▶ [Required work]:
[a] Duplicate everything in the post about bullying from "I knew who my" down to "does, even 35 years later.".
[b] Answer these questions from the post about bullying:
(i) What does the writer say was the closest thing to a digital camera they had?
(ii) In what grade did the person who recently died torment the writer?
(iii) How many years later does the writer say a bully's impact can linger?

▶ [Extracted text]:
::::::::

I can't stand bullies, name-calling, dragging people down and hurting people with words; a bully's impact can linger even 35 years later.
Today's bullies are bigger cowards than the ones I faced in junior high. At least my bully bullied me face-to-face.
We didn't have the internet, social media and cellphones with digital cameras.
The closest thing to a digital camera we had was a Polaroid that shot out a developing photo you had to wave around to dry.
I knew who my bully and her cronies were, and I could avoid them. I didn't have to worry about the ways in which kids are bullied today; cowards - the lot of them.
But, once again, I digress...
You may be asking, "What prompted this subject? You've never talked about bullying before."
What prompted this post was memories. I recently discovered that one of the people that tormented me in 6th grade died from cancer.
I feel badly for her husband, children, friends and other family members for the hole in their lives her dying has left. She was too young.
And, although I've walked in forgiveness for decades, I realized upon hearing the news that I felt no sense of loss for her.
I feel sadness for her family and friends who obviously loved her, but I felt no sadness in my spirit for her personally.
That's what bullying does, even 35 years later.

::::::::

▶ [Data extracts]:
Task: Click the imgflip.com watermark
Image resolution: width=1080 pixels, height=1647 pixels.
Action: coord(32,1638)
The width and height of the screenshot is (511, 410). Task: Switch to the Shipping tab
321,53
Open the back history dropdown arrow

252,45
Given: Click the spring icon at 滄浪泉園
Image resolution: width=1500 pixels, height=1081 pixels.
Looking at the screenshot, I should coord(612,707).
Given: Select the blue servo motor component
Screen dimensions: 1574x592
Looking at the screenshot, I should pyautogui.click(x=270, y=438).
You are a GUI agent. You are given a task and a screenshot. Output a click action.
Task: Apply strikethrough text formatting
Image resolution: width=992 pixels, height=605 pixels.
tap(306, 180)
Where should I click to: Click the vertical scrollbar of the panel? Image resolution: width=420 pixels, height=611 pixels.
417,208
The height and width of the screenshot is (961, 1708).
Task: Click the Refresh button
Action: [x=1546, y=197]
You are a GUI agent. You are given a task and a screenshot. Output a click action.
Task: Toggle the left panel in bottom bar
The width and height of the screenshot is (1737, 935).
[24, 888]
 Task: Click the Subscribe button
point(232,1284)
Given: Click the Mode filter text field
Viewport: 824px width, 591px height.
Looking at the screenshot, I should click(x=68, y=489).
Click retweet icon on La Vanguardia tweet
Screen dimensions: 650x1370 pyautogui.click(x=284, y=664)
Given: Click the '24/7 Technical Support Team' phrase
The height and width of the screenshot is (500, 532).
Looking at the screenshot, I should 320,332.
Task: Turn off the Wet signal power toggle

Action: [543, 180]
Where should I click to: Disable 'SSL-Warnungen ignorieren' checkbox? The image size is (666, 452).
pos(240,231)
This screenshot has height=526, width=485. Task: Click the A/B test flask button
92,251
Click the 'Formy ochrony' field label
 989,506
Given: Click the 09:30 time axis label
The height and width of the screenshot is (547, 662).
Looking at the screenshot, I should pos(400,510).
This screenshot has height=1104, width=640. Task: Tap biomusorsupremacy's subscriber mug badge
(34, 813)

::::::::

▶ [Responses by task]:
[a]
I knew who my bully and her cronies were, and I could avoid them. I didn't have to worry about the ways in which kids are bullied today; cowards - the lot of them.
But, once again, I digress...
You may be asking, "What prompted this subject? You've never talked about bullying before."
What prompted this post was memories. I recently discovered that one of the people that tormented me in 6th grade died from cancer.
I feel badly for her husband, children, friends and other family members for the hole in their lives her dying has left. She was too young.
And, although I've walked in forgiveness for decades, I realized upon hearing the news that I felt no sense of loss for her.
I feel sadness for her family and friends who obviously loved her, but I felt no sadness in my spirit for her personally.
That's what bullying does, even 35 years later.

[b]
(i) A Polaroid that shot out a developing photo you had to wave around to dry.
(ii) 6th grade.
(iii) 35 years.